Le vrai discours des Loups gris turcs
En mai dernier, un congrès de l’extrême droite turque s’était tenu à Liège. Le Vif/L’Express a lu la traduction du discours du très nationaliste Devlet Bahceli. Edifiant.
Rétroactes
La venue au Palais des Congrès de Liège du leader politique des Loups gris, Devlet Bahceli, président du MHP turc, le 20 mai dernier, avait suscité beaucoup d’émotion dans la Cité ardente. Le Comité des Arméniens de Belgique avait pourtant prévenu par fax, le 18 mai, toutes les autorités: fédérales, régionales, communautaires, provinciales, communales et judiciaires. En raison de son radicalisme, le mouvement des Loups gris est classé comme groupe « à suivre ». Même sans être visées particulièrement, à la différence des Arméniens qui revendiquent la reconnaissance par l’Etat turc du génocide dont leur peuple fut victime entre 1915 et 1917, les autorités avaient des raisons de s’inquiéter. Ce mouvement ne fait rien pour accroître le sentiment d’appartenance des Belgo-Turcs à leur patrie d’accueil (24 % seulement se disent « fiers d’être Belges » selon une enquête Eurislam commandée par la Commission européenne et publiée en juin dernier). A Namur, le bourgmestre Maxime Prévot (CDH) avait mis son veto à la manifestation prévue à Namur Expo par la Fédération des nationalistes turcs démocrates (couverture officielle des Loups gris). Le juge des référés l’y avait contraint mais, entretemps, les organisateurs avaient préféré se tourner vers le Palais des Congrès de Liège. Les motifs principaux invoqués par la justice namuroise ? L’organisateur avait déjà versé un accompte au Bureau économique de la province de Namur (Namur Expo) et et seul le pouvoir exécutif avait le pouvoir de prendre une telle décision fondée sur la défense de l’ordre public. Pris de court, le bourgmestre de Liège, Willy Demeyer (PS), a argué du fait qu’il manquait de bases légales pour interdire la manifestation et que, si près de l’évènement, une interdiction aurait pu causer un trouble à l’ordre public. Le policier turcophone présent sur place a relaté à sa hiérarchie les propos « bénins » tenus par Devlet Bahceli, selon son rapport tel qu’il a filtré vers la presse.
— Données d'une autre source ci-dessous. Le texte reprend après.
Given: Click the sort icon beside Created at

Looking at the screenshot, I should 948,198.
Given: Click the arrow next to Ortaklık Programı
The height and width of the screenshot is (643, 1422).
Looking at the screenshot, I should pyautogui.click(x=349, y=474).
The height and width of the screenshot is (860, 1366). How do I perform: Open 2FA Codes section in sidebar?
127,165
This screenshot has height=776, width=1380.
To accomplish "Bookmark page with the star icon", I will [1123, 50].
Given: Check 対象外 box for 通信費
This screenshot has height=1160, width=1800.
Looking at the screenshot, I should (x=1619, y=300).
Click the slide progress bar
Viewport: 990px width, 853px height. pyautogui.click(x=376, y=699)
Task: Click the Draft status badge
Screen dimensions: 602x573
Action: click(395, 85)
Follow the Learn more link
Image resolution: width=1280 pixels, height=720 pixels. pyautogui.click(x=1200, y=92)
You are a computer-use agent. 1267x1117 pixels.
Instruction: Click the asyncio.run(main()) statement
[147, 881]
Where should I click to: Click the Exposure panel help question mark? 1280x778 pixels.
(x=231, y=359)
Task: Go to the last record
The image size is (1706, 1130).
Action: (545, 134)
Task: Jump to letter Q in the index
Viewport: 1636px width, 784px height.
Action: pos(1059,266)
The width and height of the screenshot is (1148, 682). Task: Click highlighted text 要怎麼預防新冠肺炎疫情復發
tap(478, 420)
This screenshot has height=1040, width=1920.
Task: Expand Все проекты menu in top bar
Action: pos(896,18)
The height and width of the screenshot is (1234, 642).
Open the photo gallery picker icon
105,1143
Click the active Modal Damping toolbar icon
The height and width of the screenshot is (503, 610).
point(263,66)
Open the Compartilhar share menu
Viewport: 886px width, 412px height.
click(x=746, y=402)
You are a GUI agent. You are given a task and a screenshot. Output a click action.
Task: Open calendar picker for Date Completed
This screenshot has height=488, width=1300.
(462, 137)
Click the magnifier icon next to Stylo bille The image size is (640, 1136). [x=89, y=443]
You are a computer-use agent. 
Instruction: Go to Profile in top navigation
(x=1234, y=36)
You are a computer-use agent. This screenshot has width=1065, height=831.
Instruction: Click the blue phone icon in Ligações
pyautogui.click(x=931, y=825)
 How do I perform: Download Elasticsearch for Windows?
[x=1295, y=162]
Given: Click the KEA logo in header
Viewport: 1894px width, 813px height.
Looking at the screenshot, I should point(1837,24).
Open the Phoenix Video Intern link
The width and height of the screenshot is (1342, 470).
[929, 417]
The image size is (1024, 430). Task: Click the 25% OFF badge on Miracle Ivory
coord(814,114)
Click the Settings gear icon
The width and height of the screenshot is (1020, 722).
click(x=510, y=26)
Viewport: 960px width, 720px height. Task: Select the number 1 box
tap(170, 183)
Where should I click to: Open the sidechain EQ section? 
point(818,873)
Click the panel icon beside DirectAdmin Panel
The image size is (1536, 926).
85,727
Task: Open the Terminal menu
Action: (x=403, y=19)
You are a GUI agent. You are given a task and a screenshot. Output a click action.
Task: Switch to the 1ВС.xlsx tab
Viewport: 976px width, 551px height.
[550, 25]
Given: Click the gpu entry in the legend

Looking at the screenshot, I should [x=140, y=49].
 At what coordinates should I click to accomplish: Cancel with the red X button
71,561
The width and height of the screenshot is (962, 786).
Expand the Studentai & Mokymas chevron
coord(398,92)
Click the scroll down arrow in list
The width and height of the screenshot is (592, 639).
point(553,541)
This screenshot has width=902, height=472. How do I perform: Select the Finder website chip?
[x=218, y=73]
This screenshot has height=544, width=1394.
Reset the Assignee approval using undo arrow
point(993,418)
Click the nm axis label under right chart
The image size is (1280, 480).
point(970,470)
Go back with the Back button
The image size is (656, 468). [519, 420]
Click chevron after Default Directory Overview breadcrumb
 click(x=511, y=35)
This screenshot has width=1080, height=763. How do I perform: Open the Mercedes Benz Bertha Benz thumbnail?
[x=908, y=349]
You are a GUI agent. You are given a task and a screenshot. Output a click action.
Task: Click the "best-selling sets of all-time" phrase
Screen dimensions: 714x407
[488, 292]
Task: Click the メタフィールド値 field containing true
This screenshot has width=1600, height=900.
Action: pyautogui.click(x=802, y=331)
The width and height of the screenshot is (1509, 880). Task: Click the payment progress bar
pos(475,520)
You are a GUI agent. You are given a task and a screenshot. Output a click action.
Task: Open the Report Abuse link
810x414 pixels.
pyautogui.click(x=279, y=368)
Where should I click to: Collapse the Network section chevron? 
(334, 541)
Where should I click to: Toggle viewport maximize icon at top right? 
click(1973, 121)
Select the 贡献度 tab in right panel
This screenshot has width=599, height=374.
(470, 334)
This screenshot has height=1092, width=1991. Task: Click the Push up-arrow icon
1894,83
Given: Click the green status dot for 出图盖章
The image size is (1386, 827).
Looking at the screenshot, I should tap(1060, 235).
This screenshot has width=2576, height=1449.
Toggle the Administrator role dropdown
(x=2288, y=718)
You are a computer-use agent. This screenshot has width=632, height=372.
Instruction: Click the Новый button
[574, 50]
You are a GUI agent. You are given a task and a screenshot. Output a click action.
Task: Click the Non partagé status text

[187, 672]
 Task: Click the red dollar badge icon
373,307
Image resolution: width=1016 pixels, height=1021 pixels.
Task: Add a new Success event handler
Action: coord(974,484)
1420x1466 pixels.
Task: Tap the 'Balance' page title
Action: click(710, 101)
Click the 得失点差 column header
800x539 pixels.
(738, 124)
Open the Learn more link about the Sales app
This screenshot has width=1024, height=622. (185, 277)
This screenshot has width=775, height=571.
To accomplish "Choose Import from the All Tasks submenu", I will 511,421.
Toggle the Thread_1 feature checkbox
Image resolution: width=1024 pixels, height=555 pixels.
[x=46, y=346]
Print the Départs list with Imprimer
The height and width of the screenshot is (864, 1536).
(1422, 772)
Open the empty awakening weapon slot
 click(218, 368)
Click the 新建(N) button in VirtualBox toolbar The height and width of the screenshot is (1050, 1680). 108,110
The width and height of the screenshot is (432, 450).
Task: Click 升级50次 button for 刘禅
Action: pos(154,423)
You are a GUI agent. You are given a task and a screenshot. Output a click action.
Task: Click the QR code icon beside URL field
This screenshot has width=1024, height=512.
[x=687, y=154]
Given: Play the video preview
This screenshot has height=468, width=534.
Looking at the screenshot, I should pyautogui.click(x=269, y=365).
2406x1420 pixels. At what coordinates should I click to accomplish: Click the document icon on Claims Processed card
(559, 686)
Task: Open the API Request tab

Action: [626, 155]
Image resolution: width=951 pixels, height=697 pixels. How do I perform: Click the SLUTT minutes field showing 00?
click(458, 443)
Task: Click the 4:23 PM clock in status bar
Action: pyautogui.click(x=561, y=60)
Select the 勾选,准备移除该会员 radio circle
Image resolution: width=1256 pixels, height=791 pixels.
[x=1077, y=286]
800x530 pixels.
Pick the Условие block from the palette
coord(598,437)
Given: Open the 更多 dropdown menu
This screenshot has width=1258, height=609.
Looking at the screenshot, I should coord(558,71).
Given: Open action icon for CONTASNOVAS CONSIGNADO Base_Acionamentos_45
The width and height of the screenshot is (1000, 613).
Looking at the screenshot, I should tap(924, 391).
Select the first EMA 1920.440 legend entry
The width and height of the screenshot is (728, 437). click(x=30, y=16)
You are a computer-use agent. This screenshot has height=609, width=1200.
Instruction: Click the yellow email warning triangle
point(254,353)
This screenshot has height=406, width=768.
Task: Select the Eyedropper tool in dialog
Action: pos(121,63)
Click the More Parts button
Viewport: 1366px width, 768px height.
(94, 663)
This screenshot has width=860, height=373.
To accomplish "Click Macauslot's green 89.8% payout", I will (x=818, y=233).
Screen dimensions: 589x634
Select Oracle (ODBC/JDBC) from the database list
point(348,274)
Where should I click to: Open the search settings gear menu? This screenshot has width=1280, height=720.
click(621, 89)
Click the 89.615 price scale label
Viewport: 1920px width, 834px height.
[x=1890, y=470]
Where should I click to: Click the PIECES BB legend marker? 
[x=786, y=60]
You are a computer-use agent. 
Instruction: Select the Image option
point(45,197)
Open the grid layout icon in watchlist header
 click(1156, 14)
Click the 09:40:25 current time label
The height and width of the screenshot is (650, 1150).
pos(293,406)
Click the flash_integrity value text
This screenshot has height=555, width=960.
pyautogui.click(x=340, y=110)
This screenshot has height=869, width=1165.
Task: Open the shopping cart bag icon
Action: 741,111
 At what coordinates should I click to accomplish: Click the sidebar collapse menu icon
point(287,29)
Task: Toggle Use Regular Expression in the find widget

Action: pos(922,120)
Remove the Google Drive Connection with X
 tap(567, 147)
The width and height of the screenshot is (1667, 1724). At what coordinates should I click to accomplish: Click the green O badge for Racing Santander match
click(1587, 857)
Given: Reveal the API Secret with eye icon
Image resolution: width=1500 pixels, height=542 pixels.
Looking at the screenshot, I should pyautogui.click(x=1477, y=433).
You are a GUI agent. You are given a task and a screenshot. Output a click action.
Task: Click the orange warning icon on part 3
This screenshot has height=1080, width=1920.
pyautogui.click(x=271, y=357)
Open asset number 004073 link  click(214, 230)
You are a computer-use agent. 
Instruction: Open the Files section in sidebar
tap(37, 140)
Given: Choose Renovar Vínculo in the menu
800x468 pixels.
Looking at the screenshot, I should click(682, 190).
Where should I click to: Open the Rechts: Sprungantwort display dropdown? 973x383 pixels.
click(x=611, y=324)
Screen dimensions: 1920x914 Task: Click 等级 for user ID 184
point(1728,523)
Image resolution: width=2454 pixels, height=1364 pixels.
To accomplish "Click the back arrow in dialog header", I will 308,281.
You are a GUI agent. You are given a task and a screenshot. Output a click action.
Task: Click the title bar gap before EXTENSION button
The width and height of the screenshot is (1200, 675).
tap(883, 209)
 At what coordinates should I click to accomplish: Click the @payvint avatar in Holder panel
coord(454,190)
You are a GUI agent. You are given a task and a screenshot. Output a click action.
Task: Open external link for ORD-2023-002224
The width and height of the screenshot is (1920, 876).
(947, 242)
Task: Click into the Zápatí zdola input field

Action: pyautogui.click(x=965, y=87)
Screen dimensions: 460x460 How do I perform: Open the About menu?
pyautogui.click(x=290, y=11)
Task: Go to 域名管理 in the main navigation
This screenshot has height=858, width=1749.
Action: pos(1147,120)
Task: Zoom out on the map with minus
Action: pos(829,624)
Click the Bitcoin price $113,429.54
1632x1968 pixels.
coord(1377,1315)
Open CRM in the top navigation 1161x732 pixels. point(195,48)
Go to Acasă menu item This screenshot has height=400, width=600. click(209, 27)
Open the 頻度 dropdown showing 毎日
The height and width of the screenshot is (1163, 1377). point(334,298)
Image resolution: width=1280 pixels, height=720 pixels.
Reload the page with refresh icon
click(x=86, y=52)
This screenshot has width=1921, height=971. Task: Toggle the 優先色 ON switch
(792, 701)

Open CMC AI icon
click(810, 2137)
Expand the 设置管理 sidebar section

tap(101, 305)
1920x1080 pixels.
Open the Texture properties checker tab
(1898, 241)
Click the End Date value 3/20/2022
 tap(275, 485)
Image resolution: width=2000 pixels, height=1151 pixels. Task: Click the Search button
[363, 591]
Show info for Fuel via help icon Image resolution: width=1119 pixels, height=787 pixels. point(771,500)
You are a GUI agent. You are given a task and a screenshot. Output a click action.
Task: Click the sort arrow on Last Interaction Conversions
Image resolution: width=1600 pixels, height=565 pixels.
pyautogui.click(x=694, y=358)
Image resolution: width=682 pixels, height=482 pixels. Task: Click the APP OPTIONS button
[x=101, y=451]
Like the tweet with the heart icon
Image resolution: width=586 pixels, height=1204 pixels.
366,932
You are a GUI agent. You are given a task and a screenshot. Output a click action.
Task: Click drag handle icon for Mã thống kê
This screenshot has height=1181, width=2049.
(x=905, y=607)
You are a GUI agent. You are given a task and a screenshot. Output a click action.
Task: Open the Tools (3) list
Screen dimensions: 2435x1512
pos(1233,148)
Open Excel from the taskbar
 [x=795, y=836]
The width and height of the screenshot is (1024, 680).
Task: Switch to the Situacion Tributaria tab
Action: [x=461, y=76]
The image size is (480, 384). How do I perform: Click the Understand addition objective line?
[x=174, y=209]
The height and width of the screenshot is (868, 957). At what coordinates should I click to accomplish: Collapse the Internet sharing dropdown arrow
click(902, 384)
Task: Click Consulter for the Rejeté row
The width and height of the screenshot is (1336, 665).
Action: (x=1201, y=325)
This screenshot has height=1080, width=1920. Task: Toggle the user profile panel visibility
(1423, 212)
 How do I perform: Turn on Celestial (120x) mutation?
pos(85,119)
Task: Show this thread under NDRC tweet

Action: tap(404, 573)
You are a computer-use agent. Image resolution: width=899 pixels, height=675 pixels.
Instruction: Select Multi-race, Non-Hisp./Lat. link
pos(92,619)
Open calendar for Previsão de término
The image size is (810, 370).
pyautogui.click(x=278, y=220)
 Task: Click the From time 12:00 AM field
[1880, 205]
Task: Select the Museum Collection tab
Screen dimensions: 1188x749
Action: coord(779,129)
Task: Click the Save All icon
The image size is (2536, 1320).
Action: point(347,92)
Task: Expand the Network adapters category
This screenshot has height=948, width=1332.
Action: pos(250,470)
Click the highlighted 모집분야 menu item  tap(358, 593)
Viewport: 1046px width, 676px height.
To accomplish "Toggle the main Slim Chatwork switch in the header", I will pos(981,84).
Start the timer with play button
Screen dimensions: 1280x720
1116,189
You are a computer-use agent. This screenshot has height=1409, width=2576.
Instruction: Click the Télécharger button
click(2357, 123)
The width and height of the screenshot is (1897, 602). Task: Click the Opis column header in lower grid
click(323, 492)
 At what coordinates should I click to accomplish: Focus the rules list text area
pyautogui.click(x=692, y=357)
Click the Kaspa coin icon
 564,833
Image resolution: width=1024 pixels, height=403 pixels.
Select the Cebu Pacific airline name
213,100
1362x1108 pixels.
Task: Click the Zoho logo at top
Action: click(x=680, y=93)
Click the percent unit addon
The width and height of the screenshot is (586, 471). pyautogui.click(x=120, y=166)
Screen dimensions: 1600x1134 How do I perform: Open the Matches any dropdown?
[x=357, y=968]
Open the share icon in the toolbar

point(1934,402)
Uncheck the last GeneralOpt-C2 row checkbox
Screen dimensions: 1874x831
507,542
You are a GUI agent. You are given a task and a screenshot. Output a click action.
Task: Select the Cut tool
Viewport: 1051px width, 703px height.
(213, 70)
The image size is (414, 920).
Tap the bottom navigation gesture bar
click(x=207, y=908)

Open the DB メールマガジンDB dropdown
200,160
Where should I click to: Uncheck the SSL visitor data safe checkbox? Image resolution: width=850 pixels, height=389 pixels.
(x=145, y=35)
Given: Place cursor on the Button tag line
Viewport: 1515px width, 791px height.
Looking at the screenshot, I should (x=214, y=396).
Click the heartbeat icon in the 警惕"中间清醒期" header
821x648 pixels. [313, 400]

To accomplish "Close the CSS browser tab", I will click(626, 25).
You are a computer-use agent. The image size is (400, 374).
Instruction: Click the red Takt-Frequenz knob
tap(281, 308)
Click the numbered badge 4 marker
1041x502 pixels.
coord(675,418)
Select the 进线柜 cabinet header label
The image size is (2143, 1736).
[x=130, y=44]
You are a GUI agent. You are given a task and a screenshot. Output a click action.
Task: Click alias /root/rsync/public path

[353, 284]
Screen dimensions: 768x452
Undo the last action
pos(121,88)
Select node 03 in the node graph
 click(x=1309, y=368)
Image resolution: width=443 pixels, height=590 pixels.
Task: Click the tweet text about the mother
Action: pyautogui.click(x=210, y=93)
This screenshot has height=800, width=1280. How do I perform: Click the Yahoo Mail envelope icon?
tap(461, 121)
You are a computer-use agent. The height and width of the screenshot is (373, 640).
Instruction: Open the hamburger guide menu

Il s’avère, à la lecture de la traduction présentée par le Vif/L’Express, sur la base du texte publié sur le site du MHP turc (Parti Mouvement National), que le ton et le contenu du discours étaient plus corsés.
Le discours qu’a prononcé à Liège, le 20 mai dernier, Devlet Bahceli, président général du Parti Mouvement National (MHP), n’était pas de la guimauve. Le Vif/L’Express a pu prendre connaissance de la traduction française de ce discours-fleuve dont l’original se trouve sur le site du MHP, bras politique des Loups gris et maison-mère de la Fédération des nationalistes turcs démocrates turcs de Belgique, active dans l’animation culturelle de l’immigration turque. Bahceli était en tournée européenne pour galvaniser les troupes et fédérer les énergies panturques. Après les envolées lyriques vinrent l’exhortation des migrants à préserver leur identité turco-musulmane, également des propos très hostiles à l’égard des Arméniens et des Kurdes, ainsi que l’impatience de voir des élus turcs s’élever dans la sphère politique pour veiller, dans l’ordre, aux intérêts de la Turquie et du « pays où ils vivent ». Voici quelques extraits significatifs de ce discours prononcé en turc, sans détours.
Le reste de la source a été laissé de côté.